Submitted to: Rice Technical Working Group Meeting Proceedings
Publication Type: Proceedings
Publication Acceptance Date: 1/15/2008
Publication Date: 3/1/2008
Citation: Jia, Y., Wang, G., Valent, B. 2008. Global gene expression of rice after infections with rice blast and sheath blight pathogens. In: Proceedings of the 32nd Rice Technical Working Group Meetings, February 18-21, 2008, San Diego, CA. 2008. CDROM. Interpretive Summary:
Technical Abstract: Rice (Oryza sativa) production worldwide has been challenged by increased new virulent pathogens. Over the years, genetic diversity needed for fighting diseases has been decreasing in cultivated rice around the globe. This presents a real challenge for rice crop protection. In an effort to develop effective methods to control rice diseases, phenotypical, molecular and biochemical analysis of rice plants after infection with rice blast (Magnaporthe oryzae) and sheath blight (Rhizoctonia solani) fungi were examined by global gene expression using DNA microarray and Serial Analysis of Gene Expression (SAGE). It was observed that the infection of rice by M. oryzae is a biotrophic process where nutrients from live cells are taken up by the pathogen at the early stage of infection within 24 hrs. In contrast, the infection of rice by R. solani is a necrotrophic process where the pathogen produces enzymes and toxins to kill the cells for its infection. Using total RNA prepared from leaves at 3 to 4 leaf stage at 6, 16, 24 hr after inoculation, gene expression profiles were analyzed and compared. Most of defense responsive genes are reduced to a normal level three days earlier in the interactions of O. sativa /R. solani than in the interactions of O. sativa/M. oryzae.
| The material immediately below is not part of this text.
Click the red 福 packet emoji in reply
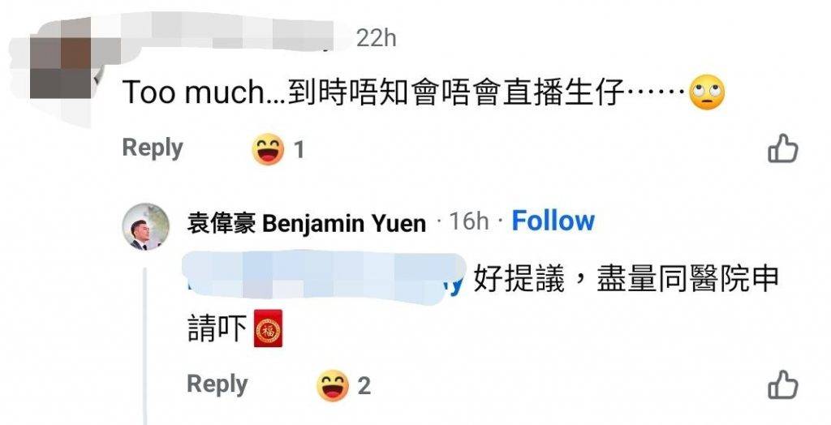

Most of the differentially expressed genes identified by DNA microarray were confirmed by SAGE except that the fold induction varied significantly between the two platforms. To date, uniquely expressed genes specific to interaction of O. sativa /M. oryzae, and to O. sativa /R. solani were identified and confirmed using real time PCR. Additional critical genes were also identified in a suppression subtractive hybridization cDNA library after the sheath blight pathogen infection and verified by real time PCR using RNA prepared after blast infection. Overall, our results suggest that several common signaling pathways were activated at different time points after pathogen infection. These molecular responses concur with differential phenotypical reactions observed under light microscopes. The cause and effect of expressions of these differentially and highly expressed genes in relation to the invasive growth of the pathogen, and to the defense responses of rice is being analyzed and the implication for crop protection will be presented.